= Tarefa proposta 1 =
Cite fielmente o trecho do texto sobre o duplo grau de jurisdição que abre com as palavras que contêm "Na mesma obra" e fecha com "II, p. 127).".
= Tarefa proposta 2 =
Como prossegue o texto sobre o duplo grau de jurisdição? Dê continuidade a ele a partir da última frase apresentada.

= Texto extraído =

O princípio do Duplo Grau de Jurisdição é concebido, à moda clássica, a partir de dois caracteres específicos: a possibilidade de um reexame integral da sentença de primeiro grau e que esse reexame seja confiado a órgão diverso do que a proferiu e de hierarquia superior na ordem judiciária (Bulos, 2007, p. 296).

Segundo lição doutrinária (Santos, 1993, p. 83-84), verbis:

“O princípio do duplo grau de jurisdição, consagrado pela Revolução Francesa, consiste em admitir-se, como regra, o conhecimento e decisão das causas por dois órgãos jurisdicionais sucessivamente, o segundo de grau hierárquico superior ao primeiro”.

Trata-se de princípio agasalhado no ordenamento jurídico brasileiro, mas que não possui estatura de norma constitucional, porquanto a atual Constituição Federal é omissa no particular. No Brasil, segundo Bulos (2007, p. 295), apenas a Carta Imperial de 1824 consagrou o duplo grau de jurisdição de modo pleno e irrestrito[1]. As demais constituições não prescreveram, in verbis, o vetor, deixando-o imanente e implícito na ordem jurídica.

1 A NATUREZA INFRACONSTITUCIONAL DO DUPLO GRAU DE JURISDIÇÃO SEGUNDO A DOUTRINA

Logo, é lícito afirmar que o princípio do duplo grau de jurisdição não tem patamar constitucional[2], razão pela qual se revela legítima a existência de restrições na legislação processual, como, por exemplo, a exceção prevista no artigo 34 da Lei n. 6.830, de 1980[3], referente ao recurso de embargos infringentes de alçada da competência de juiz de primeiro grau.

Nessa senda, Alexandre de Moraes (2011. p. 90-91) leciona que:

“Menciona a Constituição Federal a existência de juízes e tribunais, bem como prevê a existência de alguns recursos (ordinários constitucionais, especial, extraordinário), porém não existe a obrigatoriedade do duplo grau de jurisdição. Dessa forma, há competências originárias em que não haverá o chamado duplo grau de jurisdição, por exemplo, nas ações de competência originária dos Tribunais.”

Na mesma obra Moraes refere-se à experiência no direito alemão, analisada por Alcino Pinto Falcão, que deixou consignado que:

‘a cláusula não obriga por si só a que para todas as hipóteses tenha que haver duplo grau de jurisdição; é o que realça o juiz constitucional alemão Benhard Wolff, em estudo sobre a jurisprudência do Tribunal Constitucional, citando acórdão do mesmo” (estudo monográfico vindo a lume no referido Jahrbuch, ano de 1958, vol. II, p. 127).

= Bloco de dados =
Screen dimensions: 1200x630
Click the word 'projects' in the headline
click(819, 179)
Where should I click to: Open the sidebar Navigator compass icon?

= Resposta do exercício 1 =
Na mesma obra Moraes refere-se à experiência no direito alemão, analisada por Alcino Pinto Falcão, que deixou consignado que:

‘a cláusula não obriga por si só a que para todas as hipóteses tenha que haver duplo grau de jurisdição; é o que realça o juiz constitucional alemão Benhard Wolff, em estudo sobre a jurisprudência do Tribunal Constitucional, citando acórdão do mesmo” (estudo monográfico vindo a lume no referido Jahrbuch, ano de 1958, vol. II, p. 127).

= Resposta do exercício 2 =
Por sua vez, Canotilho (1998. p. 620-621), dissertando a respeito da experiência no Direito Constitucional português, assevera que:

“A constituição [portuguesa] prevê vários graus de jurisdição. Isso não significa a existência necessária e obrigatória, em todos os feitos submetidos a decisão jurisdicional, de um duplo grau de jurisdição. (omissis). No entanto, a existência de um duplo grau impõe-se em matéria penal (CRP, artigo 32.º/1) como exigência constitucional ineliminável da garantia dos cidadãos. Discutível é a sua generalização em sede civil e administrativa”.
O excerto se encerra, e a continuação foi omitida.